Кирана же только хмыкнула и достала термос, разливая по чашкам горячее питьё. Аромат ягод щекотал ноздри. Вскоре рядом с чашкой появилась краюха свежего хлеба и всеми правдами и неправдами выменянная у Имал шоколадка. Взяв свою порцию угощения, Кирана молча жевала, разглядывая небо.
Прошло несколько минут, прежде чем Лиана потянулась рукой за питьём, а после и за хлебом. Вгрызаясь в хлеб с аппетитом, лекарка сосредоточенно жевала, будто боялась, что его отберут. Затем пришла очередь шоколада, и девушка не удержалась от стона удовольствия.
Доев, Лиана вернула чашку и тяжело вздохнула.

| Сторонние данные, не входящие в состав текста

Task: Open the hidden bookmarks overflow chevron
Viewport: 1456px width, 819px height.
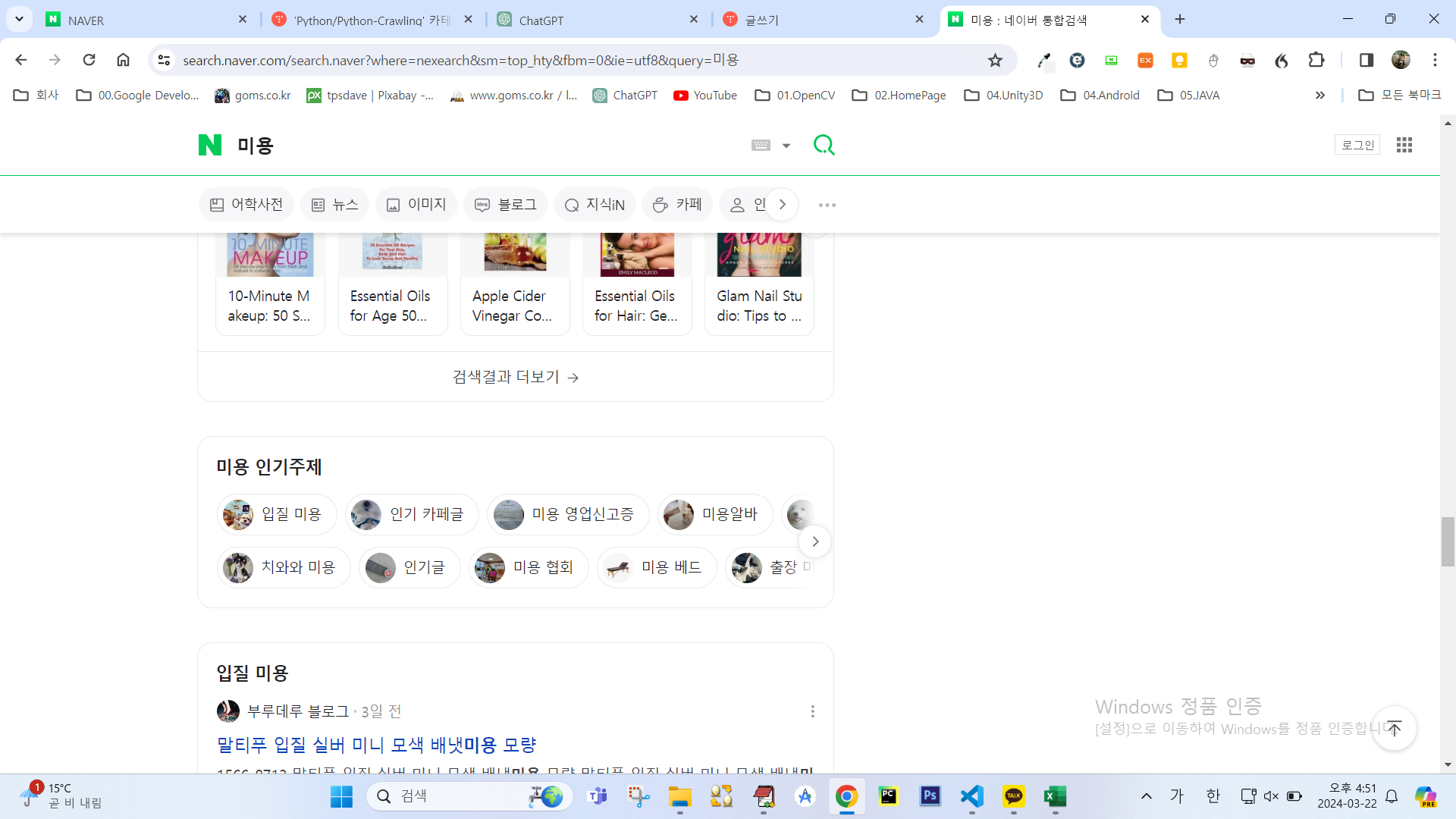Action: [x=1320, y=95]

На разговоры она не была настроена, тем более с Кираной, которую считала выскочкой и больной на всю голову.
Охотница же и не навязывалась. Дождавшись, когда лекарка уснёт, привалившись к валуну, Кирана накрыла девушку своей курткой, оставшись в нательной рубашке. Иногда молчаливое ночное дежурство гораздо больше может сказать о человеке, чем любой разговор.
Всю ночь Кирану развлекали бельки, облепив её живым меховым одеялом. Они рассказывали про карту подземелий, зачистку остатков тварей, прорвавшихся сквозь старую пелену, и искренне радовались, что теперь все в безопасности. Потом кто-то предложил поиграть. Охотница подбрасывала маленькие огненные шарики в воздух, а бельки подпрыгивали, пытаясь их словить. При каждом удачном попадании пушистики радостно урчали.
До рассвета оставалось всего ничего, когда сон сморил и охотницу. Вот только она любовалась алыми сполохами зари над горизонтом, и вдруг солнце уже серебрило водную гладь затопленного ущелья.
Протерев глаза от сна, Кирана огляделась. Дочь Ксандра всё также крепко спала, завернувшись в куртку и подтянув к животу ноги. Бельки ушли, а спасённый получеловек-полурыб исчез. Купель была пуста. Вместе с раненным из неё испарилась и вся вода. Охотница осмотрела края каменной ванны, но не нашла ни царапин, ни следов крови, характерных для возможного нападения тварей изнанки. Дозорные тоже не видели, как и когда исчез раненный.
Вообще ничего не напоминало, что здесь когда-то кто-то был. Пожав плечами, Кирана уже хотела было разбудить Лиану и отправиться готовиться к принятию присяги, когда взгляд её упал на две жемчужины размером со сливу.
Лежали они в аккурат напротив Лианы и того места, где сидела сама Кирана. Взяв в ладонь «свою» жемчужину, охотница зажала её в руке и провалилась в туман.